I’m not advocating to completely remove subparts. Subfile references in parts files can still be helpful if a part is made up of multiple sections like joints or hinges. There may be other cases where adding another file reference is justified. I’d like to calculate how much bigger the parts library would be with and without zip compression when not using subparts at some point.
Binary Formats
I don’t think binary files are worth the loss in readability. The space savings from my experience come from using reduced precision for attributes like normals. It’s going to be hard to beat the size of a text file defined in integer LDraw units and even harder after compression. The advantage of binary formats is reduced processing when loading, which matters a lot for games. For a good implementation example that’s close to what graphics APIs work with, see gltf. It’s worth noting that GPUs prefer attributes defined per vertex for cache locality, but applications prefer separate lists for attributes like positions and UV maps for flexibility.
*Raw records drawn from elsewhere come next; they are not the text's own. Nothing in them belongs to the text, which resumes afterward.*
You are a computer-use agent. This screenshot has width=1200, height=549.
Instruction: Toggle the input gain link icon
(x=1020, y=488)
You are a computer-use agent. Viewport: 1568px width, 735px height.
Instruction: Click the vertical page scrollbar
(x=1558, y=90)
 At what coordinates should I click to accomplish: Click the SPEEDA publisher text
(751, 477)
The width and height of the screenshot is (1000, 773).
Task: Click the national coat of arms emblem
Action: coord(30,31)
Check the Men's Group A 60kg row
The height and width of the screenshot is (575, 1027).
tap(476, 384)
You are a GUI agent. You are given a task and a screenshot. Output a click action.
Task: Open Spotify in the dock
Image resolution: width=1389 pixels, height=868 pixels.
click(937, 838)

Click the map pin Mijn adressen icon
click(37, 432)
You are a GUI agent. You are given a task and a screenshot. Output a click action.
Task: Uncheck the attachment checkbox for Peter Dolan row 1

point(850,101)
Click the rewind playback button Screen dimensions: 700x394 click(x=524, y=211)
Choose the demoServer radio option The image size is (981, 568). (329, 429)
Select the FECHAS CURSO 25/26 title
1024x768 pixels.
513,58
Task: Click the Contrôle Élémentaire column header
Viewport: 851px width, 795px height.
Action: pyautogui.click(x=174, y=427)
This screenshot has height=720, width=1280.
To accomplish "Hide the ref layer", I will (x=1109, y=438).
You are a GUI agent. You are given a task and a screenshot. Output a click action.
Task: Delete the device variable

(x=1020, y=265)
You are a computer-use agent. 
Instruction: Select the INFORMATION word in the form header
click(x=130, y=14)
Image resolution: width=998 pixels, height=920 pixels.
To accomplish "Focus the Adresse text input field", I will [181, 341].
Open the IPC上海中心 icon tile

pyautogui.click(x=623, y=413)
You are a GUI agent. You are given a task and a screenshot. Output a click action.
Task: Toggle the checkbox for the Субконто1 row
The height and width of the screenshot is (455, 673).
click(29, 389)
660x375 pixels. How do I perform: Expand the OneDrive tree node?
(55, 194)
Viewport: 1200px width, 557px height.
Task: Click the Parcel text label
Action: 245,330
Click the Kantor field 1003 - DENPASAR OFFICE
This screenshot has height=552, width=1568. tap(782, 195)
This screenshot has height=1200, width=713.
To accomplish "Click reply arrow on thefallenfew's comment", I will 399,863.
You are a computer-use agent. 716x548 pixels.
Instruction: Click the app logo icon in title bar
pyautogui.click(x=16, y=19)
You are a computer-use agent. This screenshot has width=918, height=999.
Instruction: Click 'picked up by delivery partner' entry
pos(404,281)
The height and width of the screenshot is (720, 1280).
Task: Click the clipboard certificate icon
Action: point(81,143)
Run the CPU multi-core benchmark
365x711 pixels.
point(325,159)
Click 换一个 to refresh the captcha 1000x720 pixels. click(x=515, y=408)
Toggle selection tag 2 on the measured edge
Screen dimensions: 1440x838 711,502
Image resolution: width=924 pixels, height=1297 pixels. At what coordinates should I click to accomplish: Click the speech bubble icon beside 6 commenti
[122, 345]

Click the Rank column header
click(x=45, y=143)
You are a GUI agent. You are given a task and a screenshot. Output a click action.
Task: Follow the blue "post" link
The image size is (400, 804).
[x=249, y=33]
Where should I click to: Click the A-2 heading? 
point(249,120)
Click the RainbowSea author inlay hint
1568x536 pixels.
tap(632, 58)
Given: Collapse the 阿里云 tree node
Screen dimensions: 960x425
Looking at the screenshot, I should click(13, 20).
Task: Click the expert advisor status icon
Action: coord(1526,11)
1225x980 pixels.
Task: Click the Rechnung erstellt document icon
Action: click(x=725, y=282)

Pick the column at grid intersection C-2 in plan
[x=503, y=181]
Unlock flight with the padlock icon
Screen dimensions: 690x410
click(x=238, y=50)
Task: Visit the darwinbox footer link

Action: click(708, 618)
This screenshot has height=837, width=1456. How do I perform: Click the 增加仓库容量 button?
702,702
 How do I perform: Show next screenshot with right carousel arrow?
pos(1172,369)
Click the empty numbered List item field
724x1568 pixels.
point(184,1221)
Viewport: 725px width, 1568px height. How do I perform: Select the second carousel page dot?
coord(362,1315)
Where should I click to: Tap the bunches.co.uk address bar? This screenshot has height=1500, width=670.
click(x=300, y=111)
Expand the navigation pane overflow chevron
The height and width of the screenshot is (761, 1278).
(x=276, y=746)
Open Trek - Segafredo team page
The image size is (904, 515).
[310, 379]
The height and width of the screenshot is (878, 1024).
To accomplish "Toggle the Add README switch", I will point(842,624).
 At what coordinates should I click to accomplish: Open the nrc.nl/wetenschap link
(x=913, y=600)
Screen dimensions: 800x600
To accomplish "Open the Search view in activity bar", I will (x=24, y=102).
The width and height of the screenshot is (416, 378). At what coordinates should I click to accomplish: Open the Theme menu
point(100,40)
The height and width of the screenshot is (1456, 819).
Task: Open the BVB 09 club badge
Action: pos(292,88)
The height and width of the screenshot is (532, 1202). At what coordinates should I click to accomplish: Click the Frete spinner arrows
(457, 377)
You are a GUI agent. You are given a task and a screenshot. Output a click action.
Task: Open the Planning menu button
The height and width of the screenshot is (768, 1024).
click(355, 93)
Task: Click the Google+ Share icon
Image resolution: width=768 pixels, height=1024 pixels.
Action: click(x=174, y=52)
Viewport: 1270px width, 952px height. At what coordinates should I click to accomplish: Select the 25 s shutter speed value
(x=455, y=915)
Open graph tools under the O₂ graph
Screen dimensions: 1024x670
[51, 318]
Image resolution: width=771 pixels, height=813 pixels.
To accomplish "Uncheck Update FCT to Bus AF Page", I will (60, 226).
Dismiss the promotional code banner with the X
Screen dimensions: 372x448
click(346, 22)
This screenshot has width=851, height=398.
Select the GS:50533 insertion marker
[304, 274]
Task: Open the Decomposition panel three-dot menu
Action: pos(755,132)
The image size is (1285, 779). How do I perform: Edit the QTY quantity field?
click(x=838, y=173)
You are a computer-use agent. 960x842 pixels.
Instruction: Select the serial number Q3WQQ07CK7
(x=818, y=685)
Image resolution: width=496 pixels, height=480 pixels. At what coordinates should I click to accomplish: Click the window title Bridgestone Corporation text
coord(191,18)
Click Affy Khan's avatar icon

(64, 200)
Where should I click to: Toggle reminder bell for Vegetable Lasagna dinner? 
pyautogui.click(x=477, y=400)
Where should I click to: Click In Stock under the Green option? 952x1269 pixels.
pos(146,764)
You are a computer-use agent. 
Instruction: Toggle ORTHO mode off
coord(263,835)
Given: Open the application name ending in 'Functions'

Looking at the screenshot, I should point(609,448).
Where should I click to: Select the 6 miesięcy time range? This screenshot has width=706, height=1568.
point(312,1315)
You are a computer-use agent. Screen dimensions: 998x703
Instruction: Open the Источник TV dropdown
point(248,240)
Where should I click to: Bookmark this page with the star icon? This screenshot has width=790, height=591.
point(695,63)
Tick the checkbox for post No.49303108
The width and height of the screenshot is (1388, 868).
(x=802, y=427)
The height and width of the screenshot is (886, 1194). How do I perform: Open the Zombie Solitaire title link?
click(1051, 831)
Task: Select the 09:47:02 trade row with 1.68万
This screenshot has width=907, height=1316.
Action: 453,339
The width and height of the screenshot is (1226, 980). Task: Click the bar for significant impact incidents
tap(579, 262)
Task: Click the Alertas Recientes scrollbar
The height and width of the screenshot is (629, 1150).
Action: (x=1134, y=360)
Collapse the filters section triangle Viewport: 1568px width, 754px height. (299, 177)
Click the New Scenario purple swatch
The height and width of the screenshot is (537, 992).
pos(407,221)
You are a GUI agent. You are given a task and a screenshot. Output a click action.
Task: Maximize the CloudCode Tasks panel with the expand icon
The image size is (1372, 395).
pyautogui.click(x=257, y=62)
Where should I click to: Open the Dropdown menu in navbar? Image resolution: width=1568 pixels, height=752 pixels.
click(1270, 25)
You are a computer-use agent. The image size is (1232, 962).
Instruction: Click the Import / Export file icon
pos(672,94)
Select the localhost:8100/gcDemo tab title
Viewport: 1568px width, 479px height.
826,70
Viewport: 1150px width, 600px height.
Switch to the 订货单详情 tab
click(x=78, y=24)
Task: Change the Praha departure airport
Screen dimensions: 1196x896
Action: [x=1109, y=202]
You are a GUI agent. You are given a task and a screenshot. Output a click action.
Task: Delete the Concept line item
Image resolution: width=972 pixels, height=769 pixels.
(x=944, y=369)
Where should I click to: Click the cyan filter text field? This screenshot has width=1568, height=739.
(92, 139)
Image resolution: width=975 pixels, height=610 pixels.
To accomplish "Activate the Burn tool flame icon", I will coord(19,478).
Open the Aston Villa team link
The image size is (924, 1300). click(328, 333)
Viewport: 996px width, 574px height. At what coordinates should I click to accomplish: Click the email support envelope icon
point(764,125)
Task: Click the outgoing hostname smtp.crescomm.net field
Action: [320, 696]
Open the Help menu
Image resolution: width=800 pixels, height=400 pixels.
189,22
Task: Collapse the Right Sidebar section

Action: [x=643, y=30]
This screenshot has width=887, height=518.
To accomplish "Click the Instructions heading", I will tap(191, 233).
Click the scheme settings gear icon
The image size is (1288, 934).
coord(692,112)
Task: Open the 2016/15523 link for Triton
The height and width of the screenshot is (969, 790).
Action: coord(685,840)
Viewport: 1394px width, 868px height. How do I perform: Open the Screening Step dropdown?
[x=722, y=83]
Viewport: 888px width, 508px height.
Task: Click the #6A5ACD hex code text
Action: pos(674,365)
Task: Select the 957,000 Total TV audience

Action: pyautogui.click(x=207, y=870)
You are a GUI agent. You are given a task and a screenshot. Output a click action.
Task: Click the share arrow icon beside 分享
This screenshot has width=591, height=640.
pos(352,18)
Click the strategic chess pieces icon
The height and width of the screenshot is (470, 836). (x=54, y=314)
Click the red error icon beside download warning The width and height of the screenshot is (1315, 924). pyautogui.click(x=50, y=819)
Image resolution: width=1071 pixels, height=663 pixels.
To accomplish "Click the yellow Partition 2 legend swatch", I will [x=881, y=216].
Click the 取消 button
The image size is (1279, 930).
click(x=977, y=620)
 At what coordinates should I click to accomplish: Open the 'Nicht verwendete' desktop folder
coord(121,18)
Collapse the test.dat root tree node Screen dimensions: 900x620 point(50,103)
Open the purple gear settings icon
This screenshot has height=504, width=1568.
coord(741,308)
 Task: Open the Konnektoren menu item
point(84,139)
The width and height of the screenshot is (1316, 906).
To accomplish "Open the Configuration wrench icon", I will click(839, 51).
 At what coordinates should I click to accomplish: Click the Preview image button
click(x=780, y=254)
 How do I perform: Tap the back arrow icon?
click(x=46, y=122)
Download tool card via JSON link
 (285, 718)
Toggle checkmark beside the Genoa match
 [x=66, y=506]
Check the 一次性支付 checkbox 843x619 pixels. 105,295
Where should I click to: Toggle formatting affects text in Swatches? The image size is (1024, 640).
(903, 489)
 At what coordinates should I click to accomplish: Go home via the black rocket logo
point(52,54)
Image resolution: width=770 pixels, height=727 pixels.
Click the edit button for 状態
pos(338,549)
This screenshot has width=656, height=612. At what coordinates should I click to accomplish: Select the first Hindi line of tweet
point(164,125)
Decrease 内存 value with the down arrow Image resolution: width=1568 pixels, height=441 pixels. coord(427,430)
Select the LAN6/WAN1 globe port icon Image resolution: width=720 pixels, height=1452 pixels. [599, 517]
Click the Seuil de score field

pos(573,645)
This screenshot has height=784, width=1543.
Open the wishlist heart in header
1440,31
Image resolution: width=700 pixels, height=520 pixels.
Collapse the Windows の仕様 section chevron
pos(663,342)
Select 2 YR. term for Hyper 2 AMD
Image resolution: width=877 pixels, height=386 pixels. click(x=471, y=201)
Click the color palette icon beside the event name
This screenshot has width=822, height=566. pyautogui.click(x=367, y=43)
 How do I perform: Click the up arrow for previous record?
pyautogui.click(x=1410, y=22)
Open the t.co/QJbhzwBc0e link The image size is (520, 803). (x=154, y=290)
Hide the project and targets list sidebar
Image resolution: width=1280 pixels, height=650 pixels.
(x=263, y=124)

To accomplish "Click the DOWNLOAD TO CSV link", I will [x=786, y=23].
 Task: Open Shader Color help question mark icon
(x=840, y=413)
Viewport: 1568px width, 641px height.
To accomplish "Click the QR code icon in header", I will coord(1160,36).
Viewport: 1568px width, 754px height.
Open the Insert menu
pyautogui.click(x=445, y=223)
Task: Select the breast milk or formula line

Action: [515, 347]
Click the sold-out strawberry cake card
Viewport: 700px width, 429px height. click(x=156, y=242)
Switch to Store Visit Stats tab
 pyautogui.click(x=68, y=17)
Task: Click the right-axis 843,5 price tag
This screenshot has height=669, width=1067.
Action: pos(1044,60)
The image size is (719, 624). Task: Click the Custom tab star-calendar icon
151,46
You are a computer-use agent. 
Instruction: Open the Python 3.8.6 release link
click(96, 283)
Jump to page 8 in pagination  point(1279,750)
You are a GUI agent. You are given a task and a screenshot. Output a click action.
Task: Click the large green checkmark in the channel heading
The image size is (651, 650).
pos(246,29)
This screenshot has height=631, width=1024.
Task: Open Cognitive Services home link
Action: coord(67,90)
We can’t optimize for both in the same format, so the benefits of binary files are mixed.
Level of Detail (LOD)
I don’t think this is an issue on modern hardware for an optimized renderer. A bigger concern is object counts since lots of small objects add a lot of overhead and don’t fully utilize the GPU. Indexing vertices greatly reduces the actual number of vertices processed by the GPU due to vertex reuse. Techniques like frustum and occlusion culling provide significant FPS improvements without requiring any LOD changes. The move towards realtime raytracing or virtualized geometry (UE5 Nanite) will make polygon counts even less of an issue. Path tracers like Blender Cycles already scale very well with polygon counts and benefit from instancing. Memory isn’t a concern since LDraw models instance the same parts many times.
I still think level of detail could be desirable in some cases like selecting a different stud type for CAD applications than final renders. For very large scenes, it may be beneficial to use reduced geometry for distant objects. I plan to investigate this at some point for the ldr_wgpu renderer I’ve been working on as well as other optimizations.
File Format
I’m intentionally not suggesting any specific format changes in this initial post. I’d like to incorporate my rendering library into a file viewer application. This would allow displaying LDraw files in a custom text format within the application. People could use the application to open and view existing LDraw files in the current format and see what it would look like in a different text format. I may also put together a tool for converting the entire parts library and outputting to a new folder. I would want to compare things like file sizes, file count, performance, and ease of implementation in different languages with a new format before I propose any specific changes to LDraw itself.